HOW LBJ LEARNED THE TRUTH ABOUT THE WAR
The Burris Back Channel to LBJ
On March 16, the same day McNamara was telling Congress how the U.S. was winning the war, Lyndon Johnson was in his office reading about how the U.S. was losing the war.
By the middle of March 1962, one’s view of the war depended entirely on who gave you your information. Why the vice president was reading an opposite and, as shall be seen, true account of the battlefield situation is one of the most significant enigmas of the Vietnam War during the Kennedy years. There is incontrovertible proof that accurate details of the failing war effort were provided to Johnson through a privileged intelligence back channel, and an unassailable certainty that he deliberately withheld this information from Kennedy.

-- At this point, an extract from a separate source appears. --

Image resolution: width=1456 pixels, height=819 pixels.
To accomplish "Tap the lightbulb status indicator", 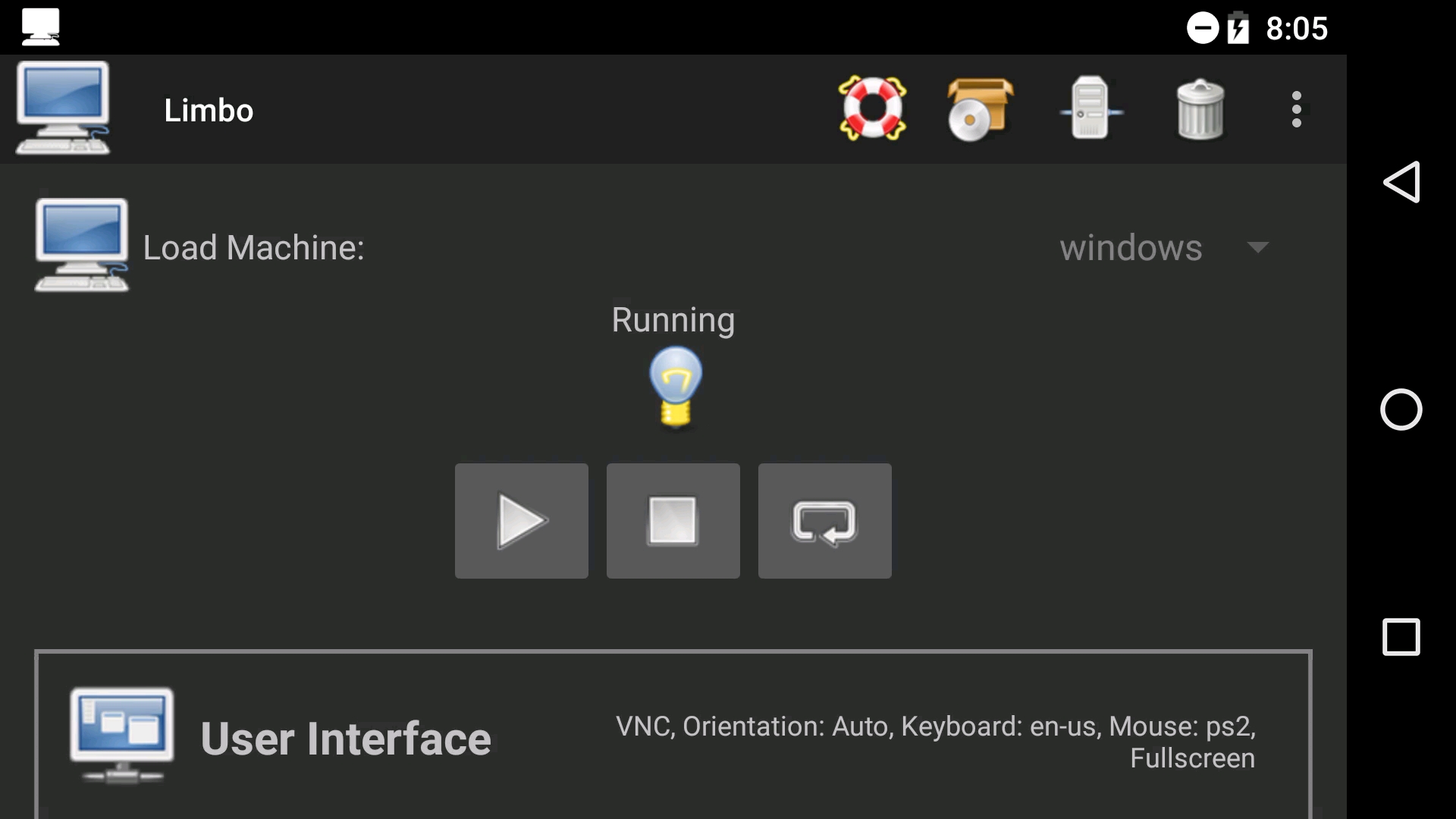I will pos(676,388).
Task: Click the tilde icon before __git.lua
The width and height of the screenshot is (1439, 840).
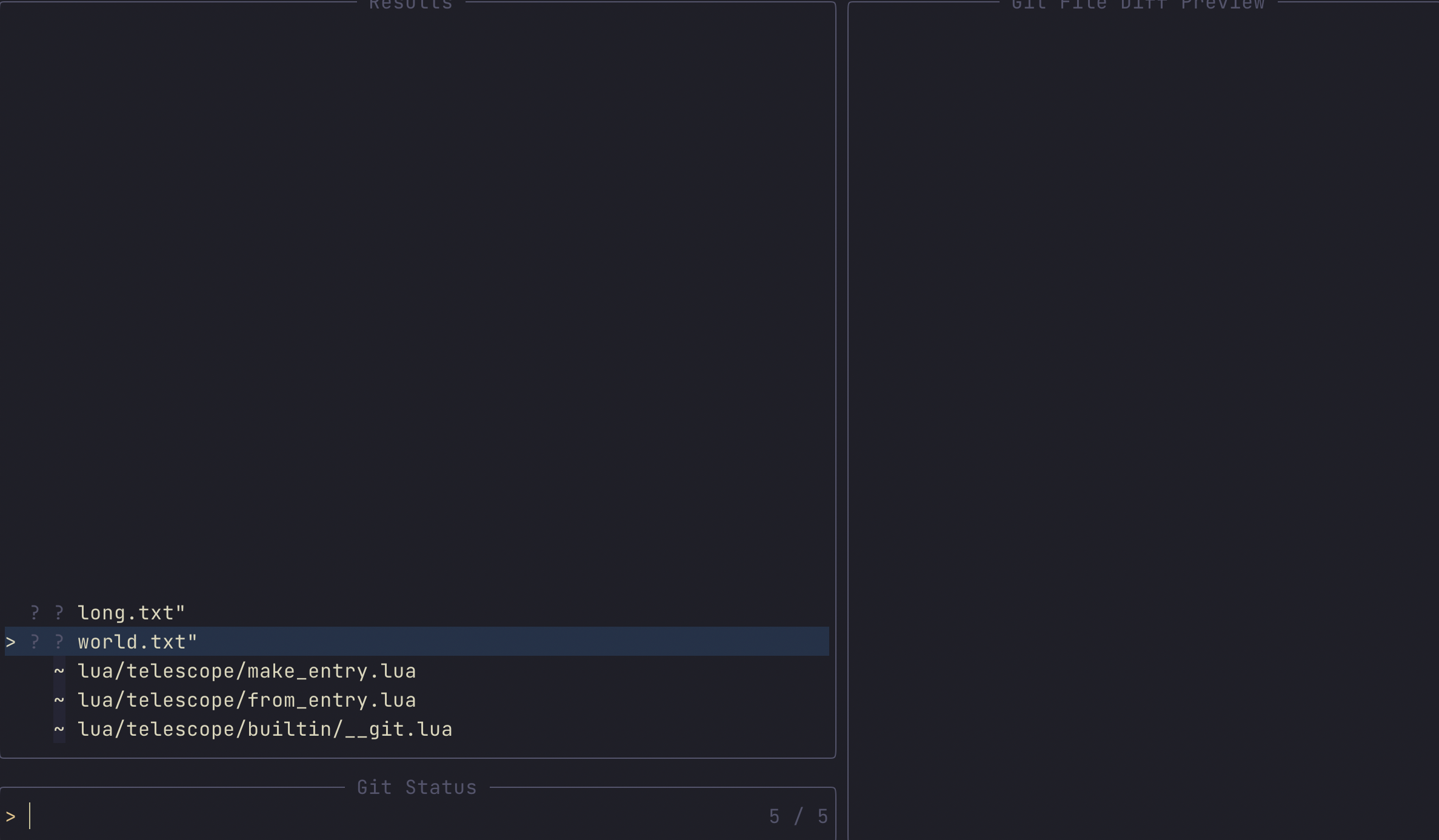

LBJ Never Shared What he Learned from Burris With JFK
Where was the vice president’s information coming from? In an interview with me, Burris says he “got a lot of raw information” passed to him from the “boys in the woodwork.” He explained “the figures, facts, and circumstances were tailored to make them look good.” Did the vice president talk to Burris about this? “Oh sure,” Burris states. “We talked about it a lot.” The vice president told Burris to “find out what the hell was going on.” Johnson felt McGeorge Bundy and McNamara were “working hand in hand.” Burris said LBJ did not like them, and told him: “Keep me posted on what they’re doing and what they’re up to.”